Equivalent, failure, and effective intervals

Equivalent Interval

Re-querying the slow system yields negligible closed-loop change, so cached guidance remains sufficient.

Failure Interval

Slow guidance can actively hurt the trajectory. ASSCG can choose Drop to suppress the cached slow feature.

Effective Interval

The current slow guidance improves behavior and should be reused until its value decays or context changes.

Interval analysis of fast-slow autonomous driving planning
Slow guidance is not uniformly useful across time. We analyze intervals where it is equivalent to the fast planner, intervals where it hurts, and intervals where it improves closed-loop behavior.

Introduction

Why gating matters

Motion planning remains a core challenge in autonomous driving, especially in complex, dynamic, and long-tail interactions. LLMs provide commonsense reasoning and scenario priors, but their latency and compute cost make per-frame deployment difficult.

The fast-slow paradigm offers a practical compromise: a real-time fast planner runs every frame while a slower LLM module provides high-level guidance at a lower frequency. However, fixed schedules ignore temporal variability, and heuristic difficulty triggers often fail to capture the marginal utility of slow reasoning.
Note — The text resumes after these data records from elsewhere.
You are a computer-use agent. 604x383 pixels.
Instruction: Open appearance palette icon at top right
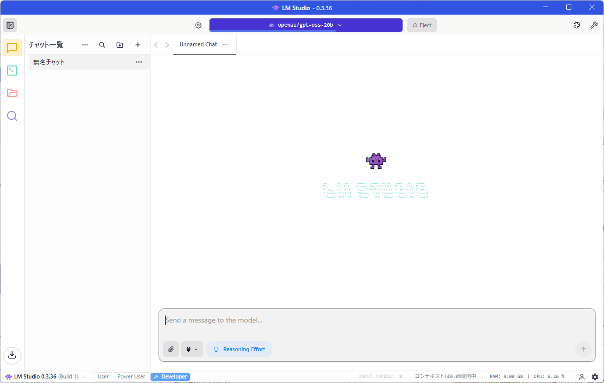577,25
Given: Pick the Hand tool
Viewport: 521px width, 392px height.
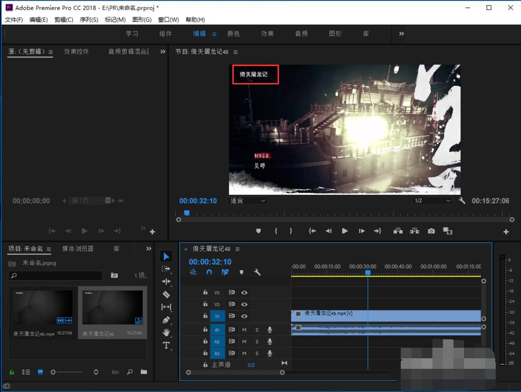Looking at the screenshot, I should 166,332.

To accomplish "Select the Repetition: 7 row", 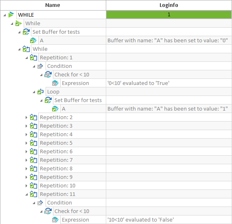I will point(135,160).
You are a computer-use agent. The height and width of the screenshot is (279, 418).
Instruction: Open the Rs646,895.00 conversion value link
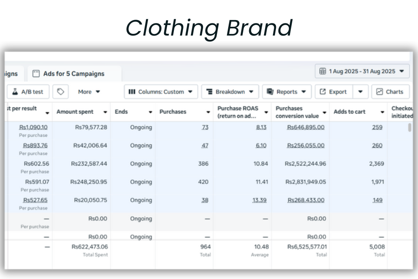tap(306, 127)
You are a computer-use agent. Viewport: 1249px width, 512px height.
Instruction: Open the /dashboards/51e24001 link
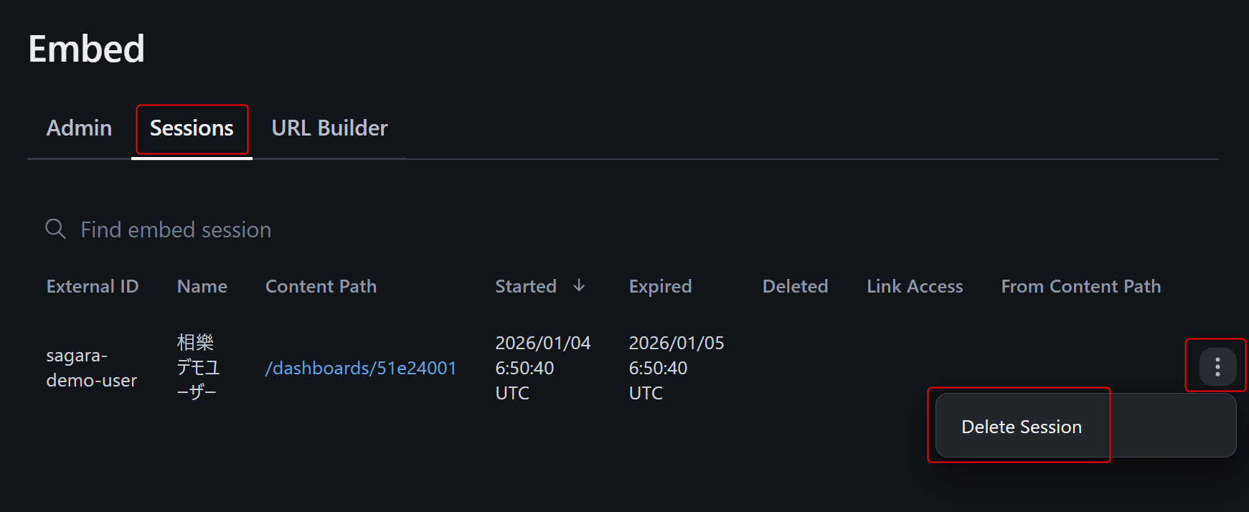[x=360, y=368]
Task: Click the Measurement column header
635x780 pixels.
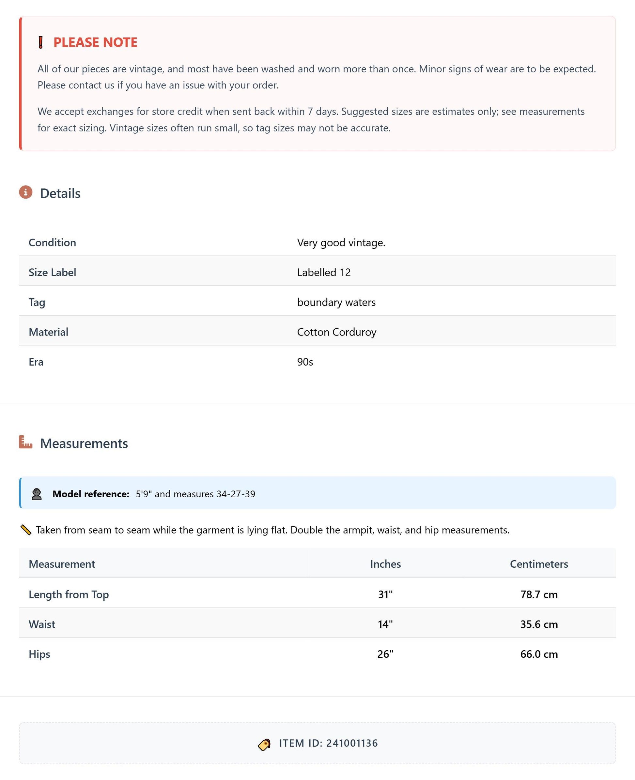Action: 62,564

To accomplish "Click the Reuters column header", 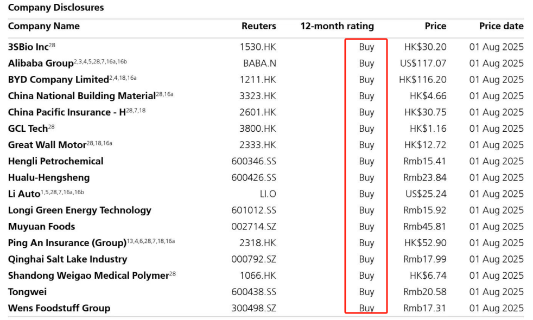I will (258, 26).
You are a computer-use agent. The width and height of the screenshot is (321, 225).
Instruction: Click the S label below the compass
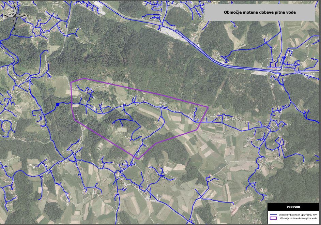pyautogui.click(x=15, y=29)
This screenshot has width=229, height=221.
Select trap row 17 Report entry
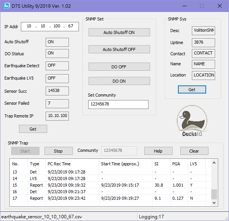pyautogui.click(x=110, y=198)
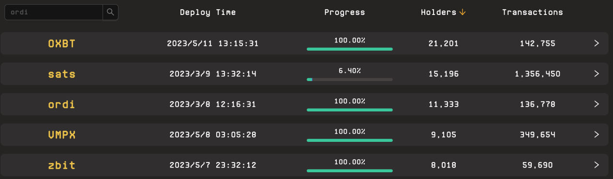
Task: Click the magnifying glass search icon
Action: (x=110, y=13)
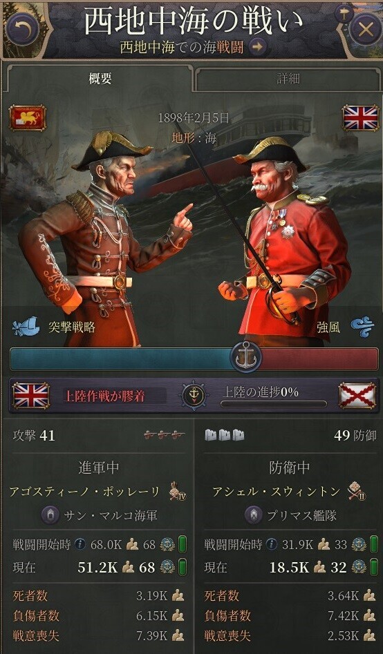Click info icon beside left 戦闘開始時
Screen dimensions: 383x654
(x=80, y=544)
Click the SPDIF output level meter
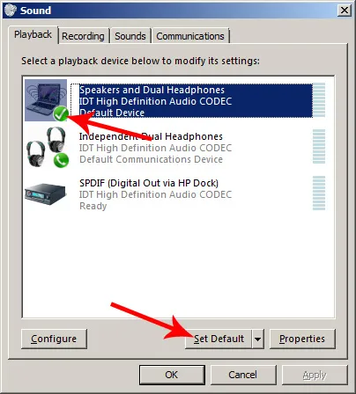 pyautogui.click(x=319, y=193)
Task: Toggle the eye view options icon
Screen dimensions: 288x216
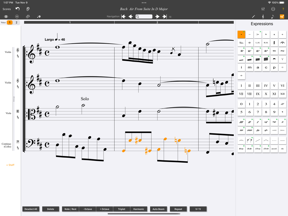Action: coord(6,16)
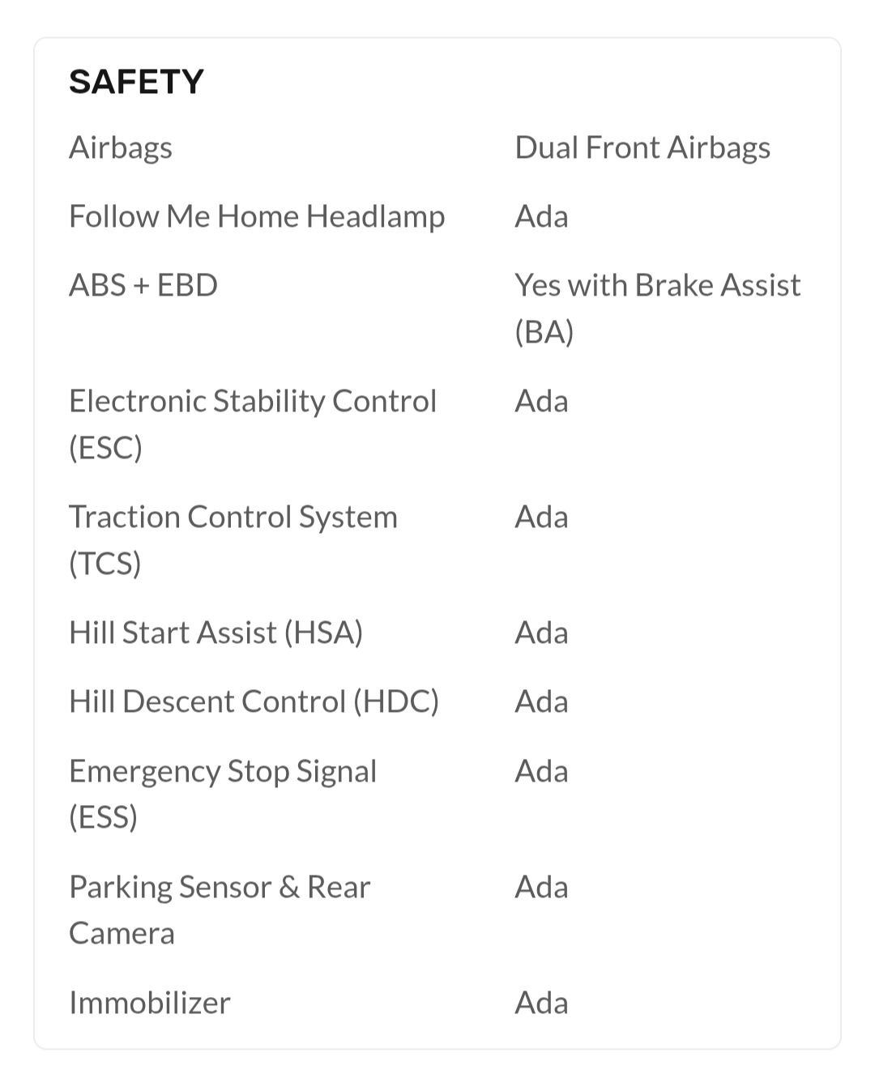Select the ABS + EBD label
875x1091 pixels.
click(x=143, y=285)
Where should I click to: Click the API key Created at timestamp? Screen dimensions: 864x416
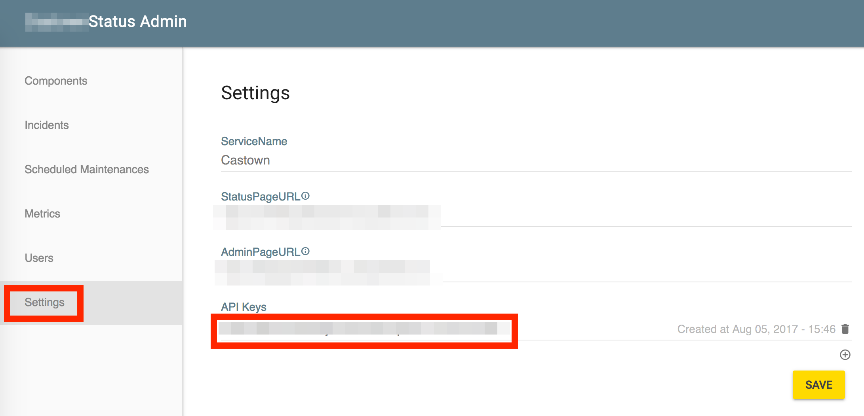click(x=756, y=329)
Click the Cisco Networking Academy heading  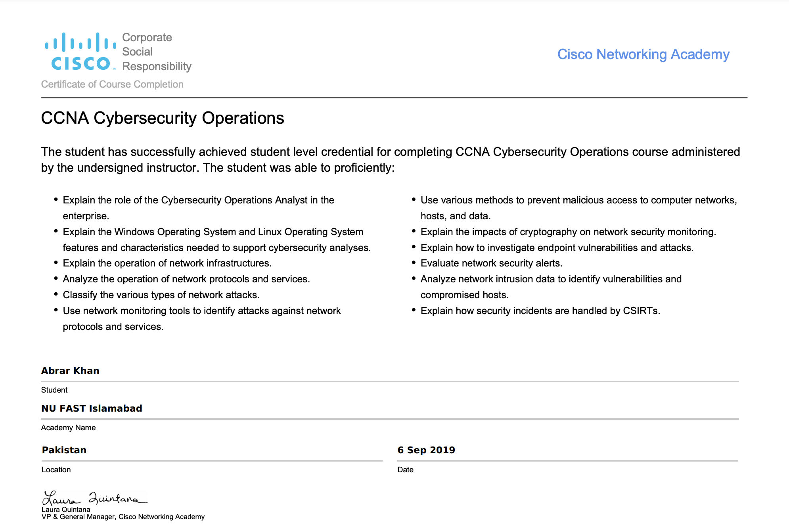(x=643, y=54)
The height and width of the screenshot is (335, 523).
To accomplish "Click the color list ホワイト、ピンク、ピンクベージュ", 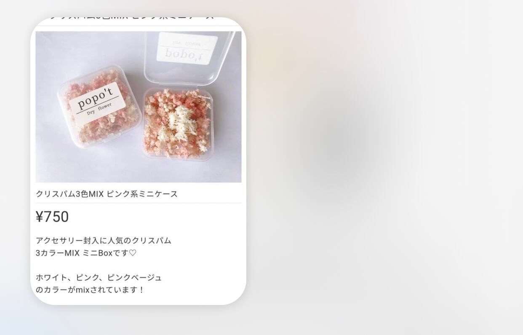I will 99,278.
ASSCG addresses this by learning when to consult the slow module, when to reuse cached guidance, and when to drop unreliable slow outputs. This turns slow-module coordination into a sequential decision problem optimized for closed-loop quality under a compute budget.

Contributions

  1. We introduce effective and failure intervals to characterize when slow guidance helps or hurts over time.
  2. We present ASSCG, a frame-level gate trained with GRPO-style reinforcement fine-tuning under query costs.
  3. We evaluate ASSCG on AsyncDriver with nuPlan Hard20 and a RecogDrive-based fast-slow planner on NAVSIM.

Results

Improved performance-efficiency trade-offs

nuPlan Hard20 closed-loop evaluation

Method Score Latency
AsyncDriver 65.00 0.80 s/frame
AsyncDriver, 5-frame interval 64.27 0.32 s/frame
AdaptiveAsyncDriver (ASSCG) 67.28 0.32 s/frame

ASSCG improves the score by +2.28 over AsyncDriver while matching the latency of a fixed 5-frame interval baseline.

NAVSIM fast-slow dual system

Method PDMS Latency
ReCogDrive 90.8 ~350 ms
RecogDrive-based dual system + ASSCG 91.4 ~270 ms

The same gating principle transfers to NAVSIM, improving PDMS by +0.6 while reducing wall-clock inference latency.

Ablations

Why the design choices matter

GRPO improves closed-loop score

Starting from supervised pseudo-labels gives a usable gate, while GRPO-style fine-tuning optimizes the policy directly for closed-loop reward under query cost.

RWKV keeps long-horizon gating efficient

Compared with Transformer-style attention, RWKV provides a compact recurrent state and lower last-frame gate latency for long scenes.

Drop is not just a speed trick

The Drop action suppresses cached slow guidance during failure intervals, improving robustness beyond simply reducing query frequency.